Let $I=[0,1]$. Let $f_n \in W^{1,1}(I)$ be continuous and suppose that $f_n$ converge in $W^{1,1}(I)$ to a smooth function $f$. Does there exist a uniformly convergent subsequence of $f_n$?

(There exist an a.e. convergent subsequence). Sobolev embedding/Morrey's inequality do not help here, since $p=1$ equals the dimension $d=1$. (We don't have $p>d$).

If it helps, we can assume the $f_n$ are smooth.

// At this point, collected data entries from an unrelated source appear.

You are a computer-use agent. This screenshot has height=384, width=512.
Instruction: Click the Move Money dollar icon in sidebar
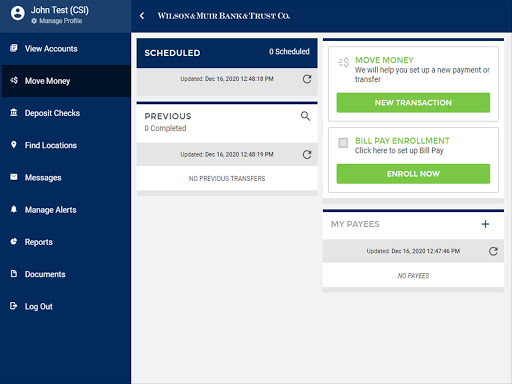(14, 80)
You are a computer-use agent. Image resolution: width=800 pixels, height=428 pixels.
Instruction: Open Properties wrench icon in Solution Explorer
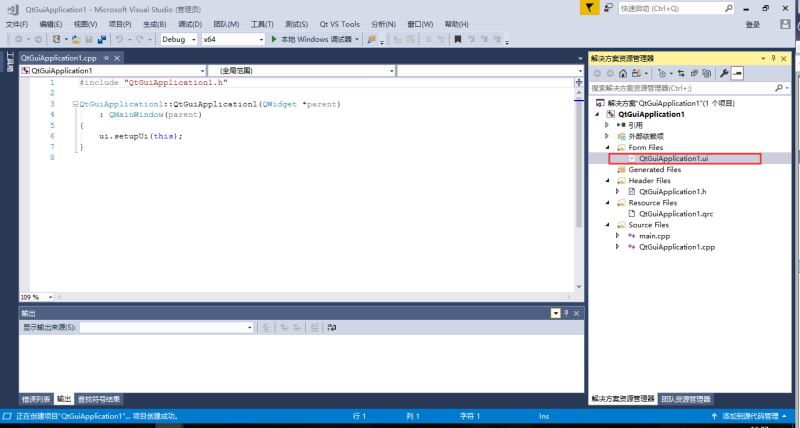point(723,73)
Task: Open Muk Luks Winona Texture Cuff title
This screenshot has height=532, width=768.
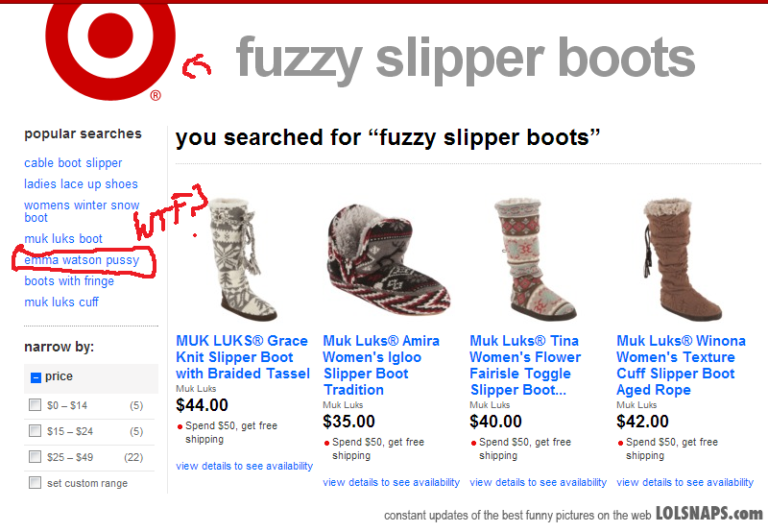Action: (681, 365)
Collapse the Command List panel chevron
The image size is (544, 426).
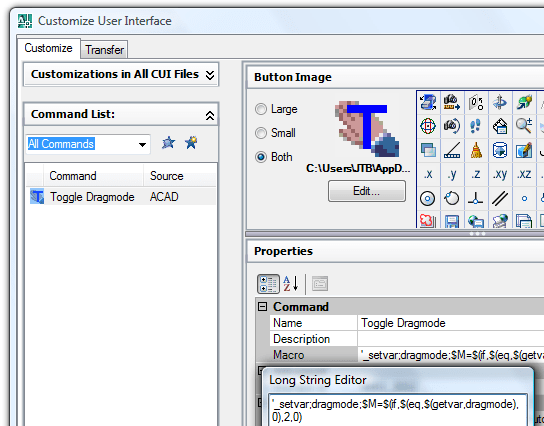click(x=210, y=115)
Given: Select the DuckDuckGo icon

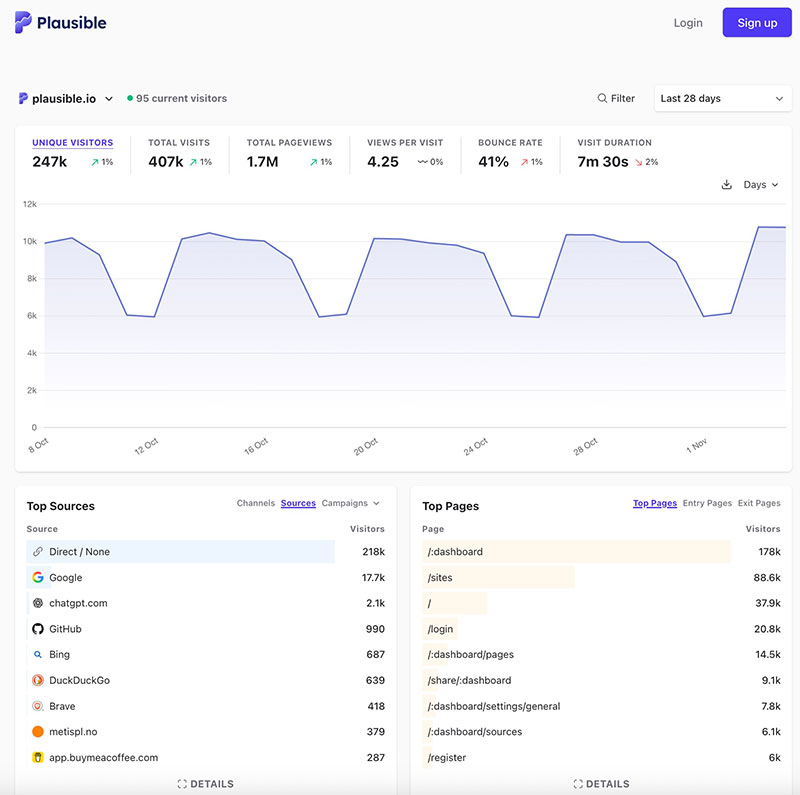Looking at the screenshot, I should [x=37, y=680].
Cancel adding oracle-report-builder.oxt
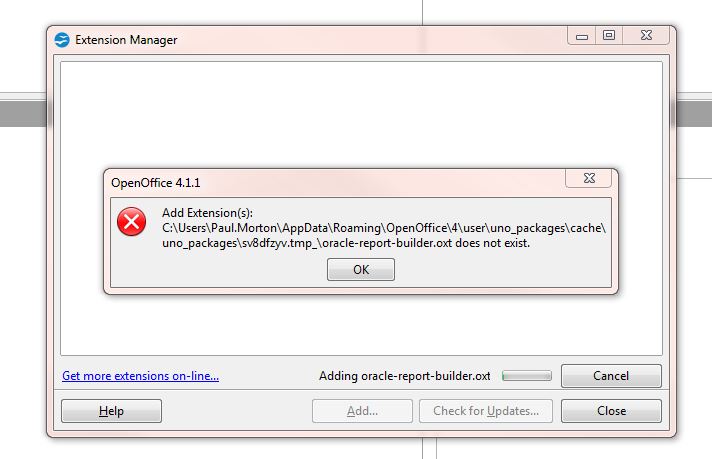This screenshot has height=459, width=712. point(611,376)
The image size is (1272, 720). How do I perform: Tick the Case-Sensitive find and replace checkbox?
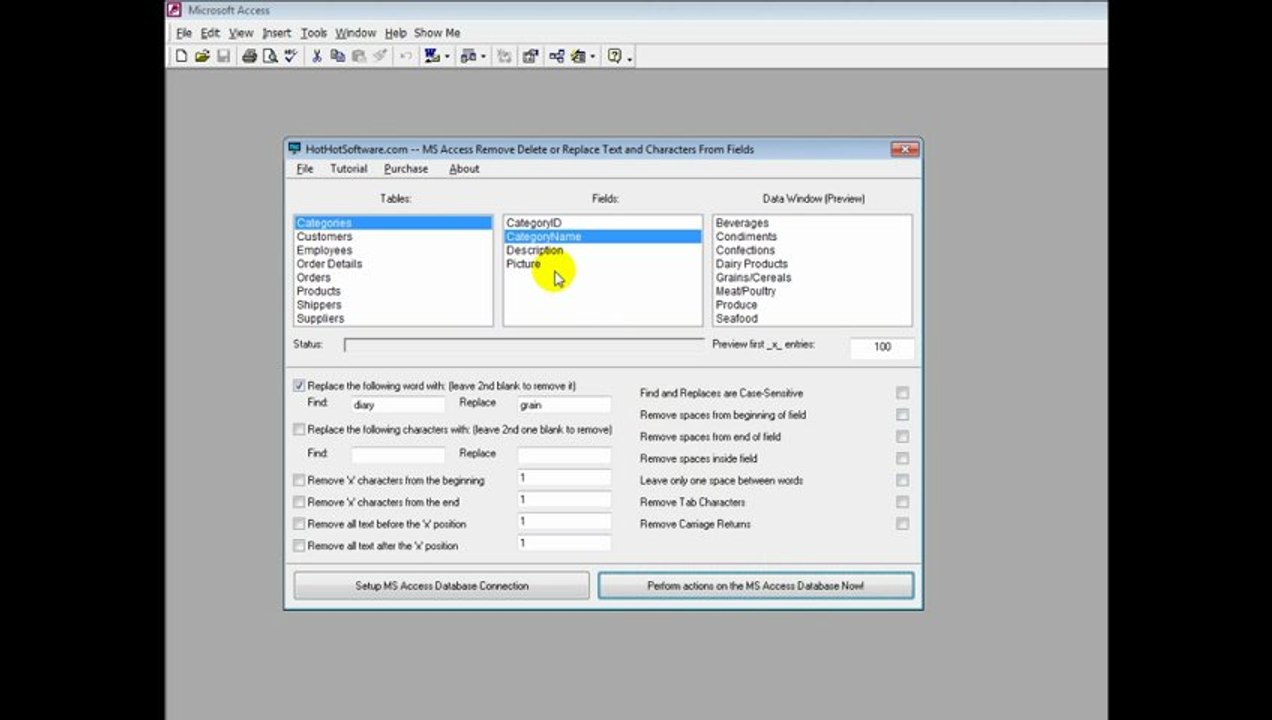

To see this, first note for a continuous $f \in W^{1,1}$ that $$\min_x |f(x)| \leq \int_0^1 |f| dx .$$ Let's say $\min_x |f(x)| = |f(x_0)|$. Now, if $x \in [0,1]$ is arbitrary, then the fundamental theorem of calculus shows $$|f(x)| \leq |f(x) - f(x_0)| + \min_y |f(y)| \leq \int_{0}^1 |f'(t)| dt + \min_y |f(y)| \leq \|f\|_{W^{1,1}}.$$
Therefore, If we apply this estimate to $f_n -f$ instead of $f$, we see $$\|f_n -f\|_{L^\infty}\leq \|f_n -f\|_{W^{1,1}} \to 0$$ as $n \to \infty$.